Restricted Cash — The Company accounts for cash and claims to cash that are committed for other than current operations as restricted cash. Restricted cash at December 31, 2018 and 2017 consists of a certificate of deposit of $55,000 required under the Company’s lease agreement for its Madison, Wisconsin facility (see Note 12).
Fixed Assets — Property and equipment are stated at cost. Depreciation on property and equipment is provided using the straight-line method over the estimated useful lives of the assets (3 to 10 years). Due to the significant value of leasehold improvements purchased, leasehold improvements are depreciated over 64 months (their estimated useful life), which represents the full term of the lease. Our only long-lived assets are property and equipment. The Company periodically evaluates long-lived assets for potential impairment. Whenever events or circumstances change, an assessment is made as to whether there has been impairment to the value of long-lived assets by determining whether projected undiscounted cash flows generated by the applicable asset exceed its net book value as of the assessment date. There were no long-lived asset impairment charges recorded during the years ended December 31, 2018 or 2017. (see Note 5)

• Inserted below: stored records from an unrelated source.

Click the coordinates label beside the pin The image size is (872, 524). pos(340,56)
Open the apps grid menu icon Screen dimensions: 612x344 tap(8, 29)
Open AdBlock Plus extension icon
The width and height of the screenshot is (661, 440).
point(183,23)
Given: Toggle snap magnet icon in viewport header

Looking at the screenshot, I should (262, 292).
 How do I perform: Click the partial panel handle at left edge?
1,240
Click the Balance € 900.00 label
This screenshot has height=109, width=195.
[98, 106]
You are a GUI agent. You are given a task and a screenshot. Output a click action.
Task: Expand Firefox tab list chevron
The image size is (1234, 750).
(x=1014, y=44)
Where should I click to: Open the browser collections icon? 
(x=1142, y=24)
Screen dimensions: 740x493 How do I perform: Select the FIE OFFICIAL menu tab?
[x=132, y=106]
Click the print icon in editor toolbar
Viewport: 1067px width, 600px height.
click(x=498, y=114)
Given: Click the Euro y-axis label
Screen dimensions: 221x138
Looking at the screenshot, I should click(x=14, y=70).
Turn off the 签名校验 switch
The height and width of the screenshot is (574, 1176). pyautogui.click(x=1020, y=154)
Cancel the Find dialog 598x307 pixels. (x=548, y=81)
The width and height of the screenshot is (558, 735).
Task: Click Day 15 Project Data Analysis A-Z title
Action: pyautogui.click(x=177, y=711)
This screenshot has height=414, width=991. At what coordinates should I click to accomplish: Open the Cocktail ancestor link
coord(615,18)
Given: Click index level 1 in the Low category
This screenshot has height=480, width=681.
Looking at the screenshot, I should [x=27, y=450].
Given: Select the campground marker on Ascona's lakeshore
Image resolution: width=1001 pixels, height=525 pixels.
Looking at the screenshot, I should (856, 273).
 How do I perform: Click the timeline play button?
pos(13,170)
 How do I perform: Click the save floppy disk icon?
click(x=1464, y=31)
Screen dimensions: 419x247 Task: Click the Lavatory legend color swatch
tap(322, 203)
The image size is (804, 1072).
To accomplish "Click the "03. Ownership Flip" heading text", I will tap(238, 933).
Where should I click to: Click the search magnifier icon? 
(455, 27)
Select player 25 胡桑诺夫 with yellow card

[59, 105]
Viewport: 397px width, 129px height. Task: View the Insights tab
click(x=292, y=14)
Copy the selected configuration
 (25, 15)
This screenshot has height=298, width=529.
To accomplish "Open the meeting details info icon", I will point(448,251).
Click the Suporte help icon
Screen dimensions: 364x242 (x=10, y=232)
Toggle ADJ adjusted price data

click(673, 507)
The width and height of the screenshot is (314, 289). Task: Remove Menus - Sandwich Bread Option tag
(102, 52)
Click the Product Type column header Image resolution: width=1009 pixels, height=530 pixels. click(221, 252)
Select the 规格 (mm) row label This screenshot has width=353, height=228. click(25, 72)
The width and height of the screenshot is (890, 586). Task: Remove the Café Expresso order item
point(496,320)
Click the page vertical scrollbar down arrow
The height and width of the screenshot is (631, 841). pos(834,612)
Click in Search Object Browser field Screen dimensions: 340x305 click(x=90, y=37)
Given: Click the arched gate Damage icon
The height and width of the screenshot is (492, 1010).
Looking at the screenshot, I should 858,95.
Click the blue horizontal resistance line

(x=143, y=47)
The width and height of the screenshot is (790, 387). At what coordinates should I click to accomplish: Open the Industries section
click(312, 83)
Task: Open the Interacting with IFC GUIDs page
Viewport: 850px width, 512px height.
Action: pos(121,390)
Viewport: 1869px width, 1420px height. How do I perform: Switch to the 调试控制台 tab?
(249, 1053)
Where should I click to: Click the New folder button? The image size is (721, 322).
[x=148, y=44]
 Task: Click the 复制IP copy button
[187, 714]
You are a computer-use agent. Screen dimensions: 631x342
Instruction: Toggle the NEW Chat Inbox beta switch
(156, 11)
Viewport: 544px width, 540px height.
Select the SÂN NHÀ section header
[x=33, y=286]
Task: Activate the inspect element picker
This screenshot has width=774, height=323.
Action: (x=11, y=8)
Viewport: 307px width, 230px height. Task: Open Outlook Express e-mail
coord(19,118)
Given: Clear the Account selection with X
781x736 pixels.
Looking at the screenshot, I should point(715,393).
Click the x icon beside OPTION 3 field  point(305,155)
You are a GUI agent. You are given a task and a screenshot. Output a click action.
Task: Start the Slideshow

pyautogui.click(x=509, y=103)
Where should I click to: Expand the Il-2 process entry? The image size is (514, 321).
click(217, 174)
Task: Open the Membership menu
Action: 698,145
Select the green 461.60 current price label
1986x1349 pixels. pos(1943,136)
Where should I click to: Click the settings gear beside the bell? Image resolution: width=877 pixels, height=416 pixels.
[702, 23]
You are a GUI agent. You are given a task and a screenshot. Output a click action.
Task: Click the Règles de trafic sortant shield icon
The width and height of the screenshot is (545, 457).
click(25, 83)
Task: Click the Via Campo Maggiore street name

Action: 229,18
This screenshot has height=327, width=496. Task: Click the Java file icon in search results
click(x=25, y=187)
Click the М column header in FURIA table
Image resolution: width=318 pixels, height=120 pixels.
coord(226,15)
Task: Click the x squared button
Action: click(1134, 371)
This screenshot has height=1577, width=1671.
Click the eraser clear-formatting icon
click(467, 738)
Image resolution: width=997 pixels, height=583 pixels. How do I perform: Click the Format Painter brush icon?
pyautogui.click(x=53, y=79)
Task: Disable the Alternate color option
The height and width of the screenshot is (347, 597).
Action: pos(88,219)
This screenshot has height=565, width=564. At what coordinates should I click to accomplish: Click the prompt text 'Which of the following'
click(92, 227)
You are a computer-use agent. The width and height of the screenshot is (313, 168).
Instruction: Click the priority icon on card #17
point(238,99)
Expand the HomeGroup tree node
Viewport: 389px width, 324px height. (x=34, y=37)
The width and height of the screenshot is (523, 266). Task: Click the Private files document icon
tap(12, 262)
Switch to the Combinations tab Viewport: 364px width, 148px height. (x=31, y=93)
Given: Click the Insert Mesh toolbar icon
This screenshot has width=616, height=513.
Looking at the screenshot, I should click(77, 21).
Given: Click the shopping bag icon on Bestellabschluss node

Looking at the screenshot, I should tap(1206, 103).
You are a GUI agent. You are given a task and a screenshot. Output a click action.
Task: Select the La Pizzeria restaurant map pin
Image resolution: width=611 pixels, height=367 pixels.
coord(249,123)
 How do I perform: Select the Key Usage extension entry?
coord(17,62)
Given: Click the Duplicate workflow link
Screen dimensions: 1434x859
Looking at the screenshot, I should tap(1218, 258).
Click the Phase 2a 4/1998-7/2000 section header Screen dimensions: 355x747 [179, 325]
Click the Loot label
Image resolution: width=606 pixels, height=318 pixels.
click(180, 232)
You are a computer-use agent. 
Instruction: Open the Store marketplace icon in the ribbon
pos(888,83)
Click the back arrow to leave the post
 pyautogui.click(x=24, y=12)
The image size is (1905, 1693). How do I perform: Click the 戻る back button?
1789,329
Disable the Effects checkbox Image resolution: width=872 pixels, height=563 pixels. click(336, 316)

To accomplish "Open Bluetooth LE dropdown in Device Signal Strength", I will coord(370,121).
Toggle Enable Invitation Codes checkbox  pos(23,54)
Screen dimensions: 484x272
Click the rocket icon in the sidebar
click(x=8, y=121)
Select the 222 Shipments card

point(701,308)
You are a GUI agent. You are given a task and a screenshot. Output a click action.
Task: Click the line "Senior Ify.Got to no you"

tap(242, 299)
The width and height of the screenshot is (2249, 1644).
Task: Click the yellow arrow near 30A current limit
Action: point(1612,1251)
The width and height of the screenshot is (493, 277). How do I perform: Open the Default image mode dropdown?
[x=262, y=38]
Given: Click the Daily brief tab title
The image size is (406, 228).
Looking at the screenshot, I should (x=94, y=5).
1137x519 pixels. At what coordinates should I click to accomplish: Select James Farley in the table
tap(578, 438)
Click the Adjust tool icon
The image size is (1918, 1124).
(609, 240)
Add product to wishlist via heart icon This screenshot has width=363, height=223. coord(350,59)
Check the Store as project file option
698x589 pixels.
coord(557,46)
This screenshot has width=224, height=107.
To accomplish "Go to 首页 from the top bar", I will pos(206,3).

In December 2017, the Company concluded that the manufacturing processes would be transferred to a third party. As part of the transfer, the Company also began the process of de-commissioning the manufacturing facility. In connection with the de-commissioning, the Company determined that certain research and development assets will no longer be used by the Company and had materially ceased being used by December 31, 2017. As a result, the Company reassessed the estimated useful life of the research and development assets and concluded they should be accelerated beginning on December 1, 2017 through December 31, 2017 (one month remaining life). The Company also reassessed the estimated useful life of the leasehold improvements and concluded that they should be accelerated beginning on December 1, 2017 through December 31, 2017 (one month remaining life). These reassessments of the estimated useful lives have been accounted for as changes in an estimate.
Goodwill —Goodwill is not amortized but is required to be evaluated for impairment annually or whenever events or changes in circumstances suggest that the carrying value of an asset may not be recoverable. The Company evaluates goodwill for impairment annually in the fourth fiscal quarter and additionally on an interim basis if an event occurs or there is a change in circumstances, such as a significant decline in the Company’s stock price or a material adverse change in the business climate, which would more likely than not reduce the fair value of the reporting unit below its carrying amount (see Note 4).
In January 2017, the Financial Accounting Standards Board (“FASB”) issued Accounting Standards Update (“ASU”) No. 2017-04, Simplifying the Test for Goodwill. The standard streamlines the methodology for calculating whether goodwill is impaired based upon whether the carrying amount of goodwill exceeds the reporting unit’s fair value. ASU 2017-04 applies to public business entities and those other entities that have goodwill reported in their financial statements and have not elected the private company alternative for the subsequent measurement of goodwill and is effective for annual and interim reporting periods beginning after December 15, 2019, with early adoption permitted. The Company adopted ASU No. 2017-04 during the year ended December 31, 2018.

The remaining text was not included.